- Text -
####

Among the visitors of the community were chief government peace negotiator Miriam Ferrer and members of the Coordinating Committee on the Cessation of Hostilities (CCCH) of the government and the MILF.

War was his only choice

Mobarak was in awe as he watched the pupils in his village sing the Philippine national anthem at the start of the activity. Rows of soldiers and MILF members stood in attention within hailing distance. 

It was a scene that did not cross Mobarak’s mind a decade and a half ago.

In his youth, to fight was his only choice. War was his nightmare, but it was also his source of pride.

“Sa utak namin dito, humawak na lang ng armas. Parang laruan talaga dito ‘yon, e. Sikat ka kung nasa giyera ka. Parang ganoon ‘yung kabataan dito noon,” recalled Mobarak. (You’re popular if you are in the battlefield. That was the mentality of the youth at that time.)

At the peak of the all-out war, Mobarak said he carried an M203 grenade launcher.

Kung hindi ka magpapaputok, talagang hindi ka mabubuhay,” Mobarak said. (If you will not fire your gun at the enemy, you will not survive.)

Since the 1970s, the conflict in Mindanao has claimed at least 150,000 lives and left a huge part of Mindanao in abject poverty.

Scars of war

The scars of the Muslim rebellion are engraved on the walls of the abandoned two-story house where Mobarak grew up. The walls are covered in bullet holes and dents.

####

- Dataset content -
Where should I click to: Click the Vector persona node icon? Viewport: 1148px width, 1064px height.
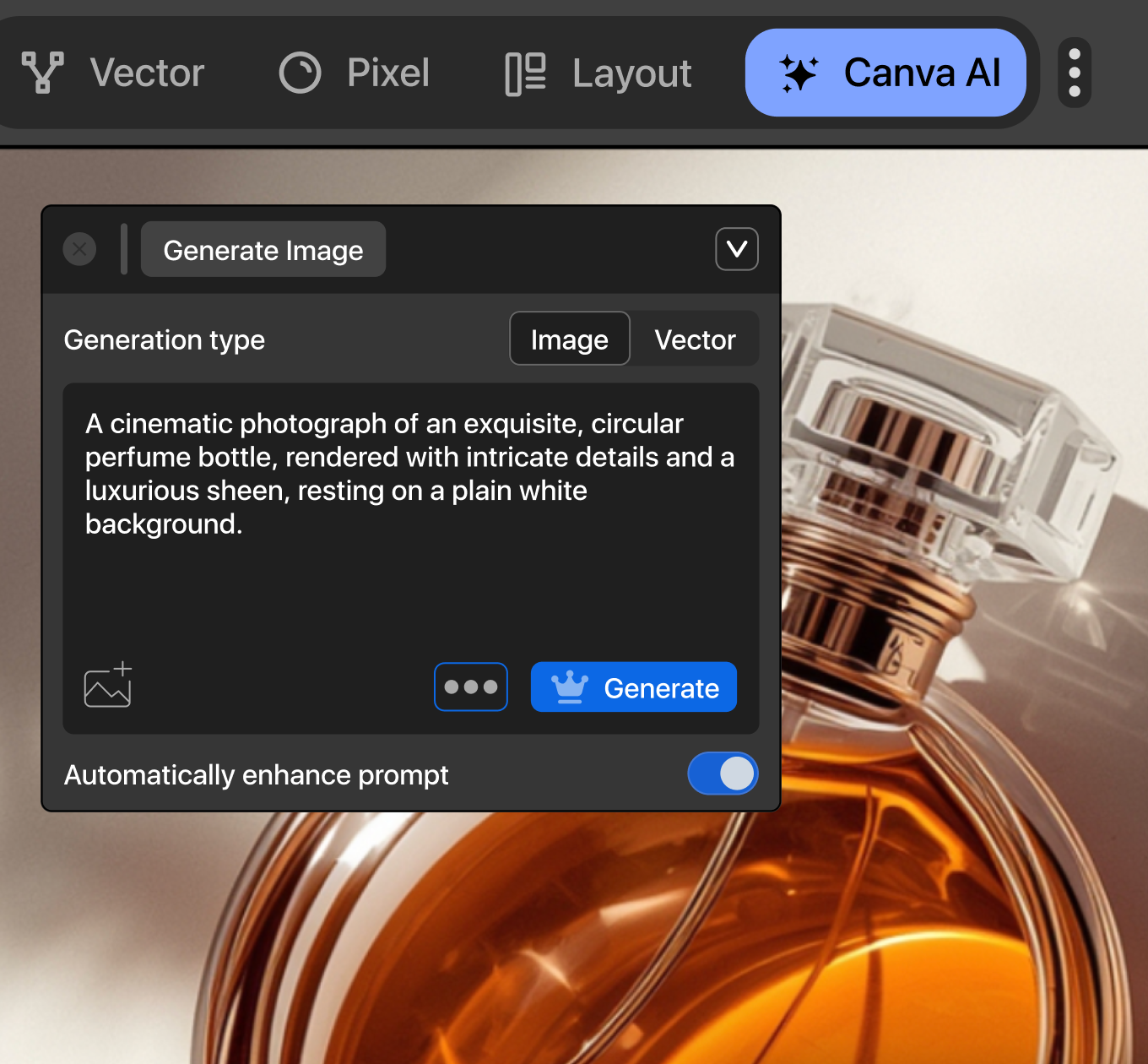42,73
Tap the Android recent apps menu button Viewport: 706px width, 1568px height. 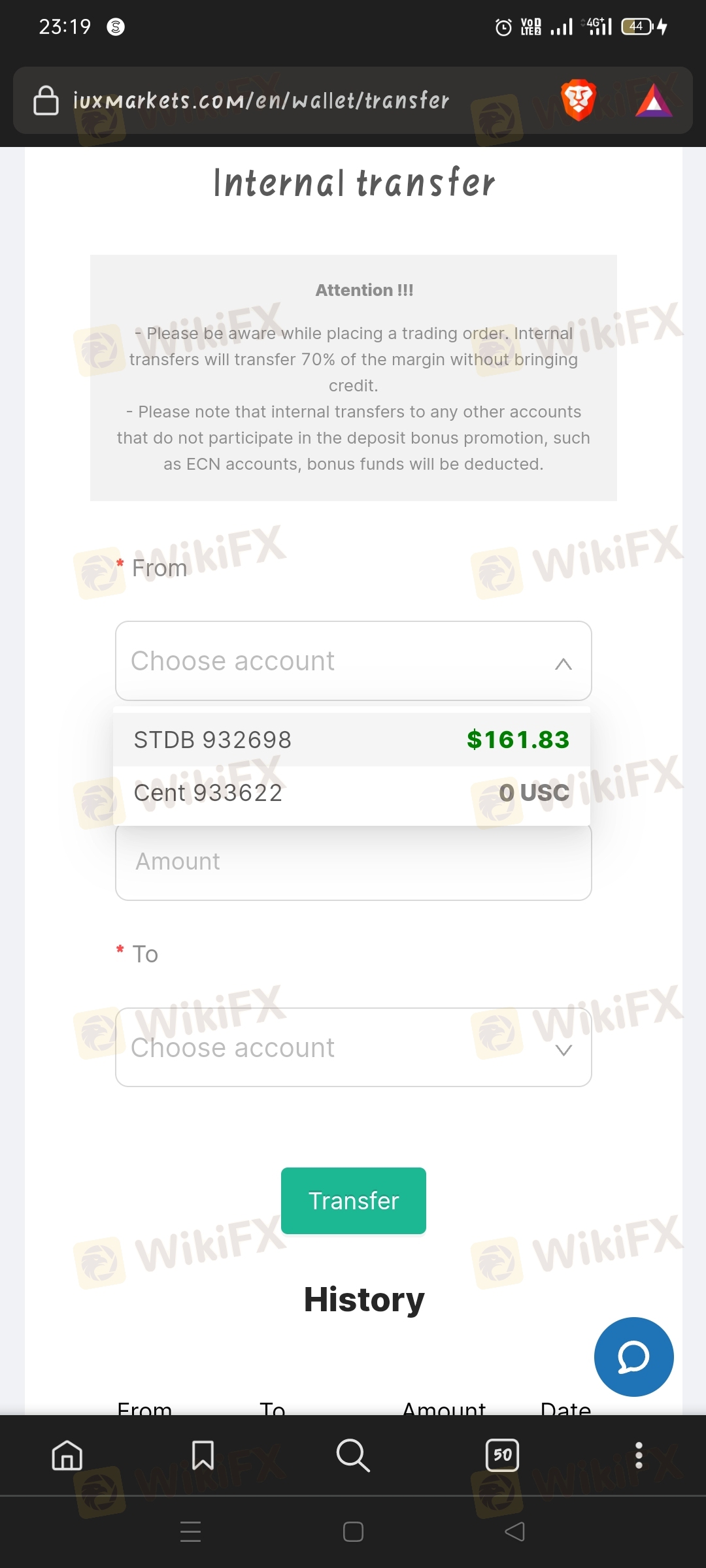tap(190, 1531)
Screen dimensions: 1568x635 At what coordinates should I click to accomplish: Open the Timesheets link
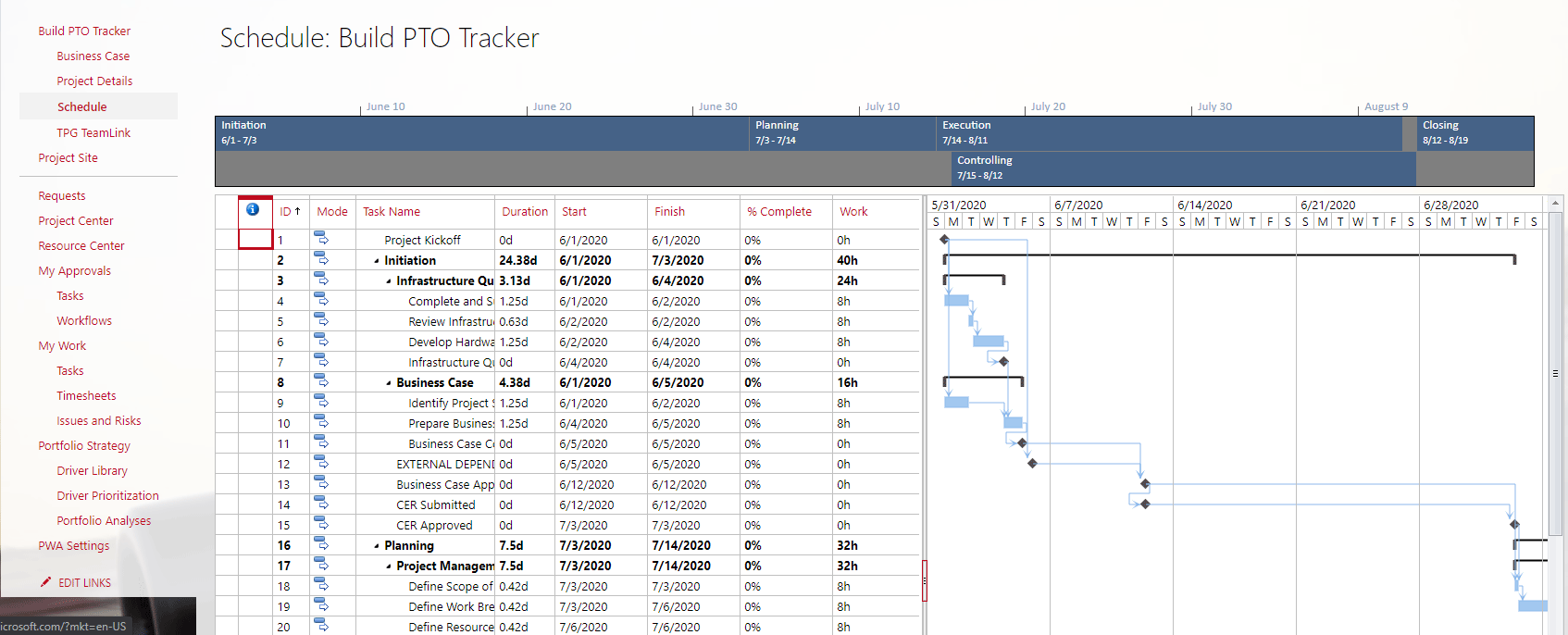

####

- Problem 1 -
Reproduce word for word the portion of the Mindanao article that opens with the words containing "At the peak" and closes with "will not survive.)".
- Problem 2 -
According to the Mindanao article, what weapon did Mobarak carry at the peak of the all-out war?

- Correct response 1 -
At the peak of the all-out war, Mobarak said he carried an M203 grenade launcher.

Kung hindi ka magpapaputok, talagang hindi ka mabubuhay,” Mobarak said. (If you will not fire your gun at the enemy, you will not survive.)

- Correct response 2 -
An M203 grenade launcher.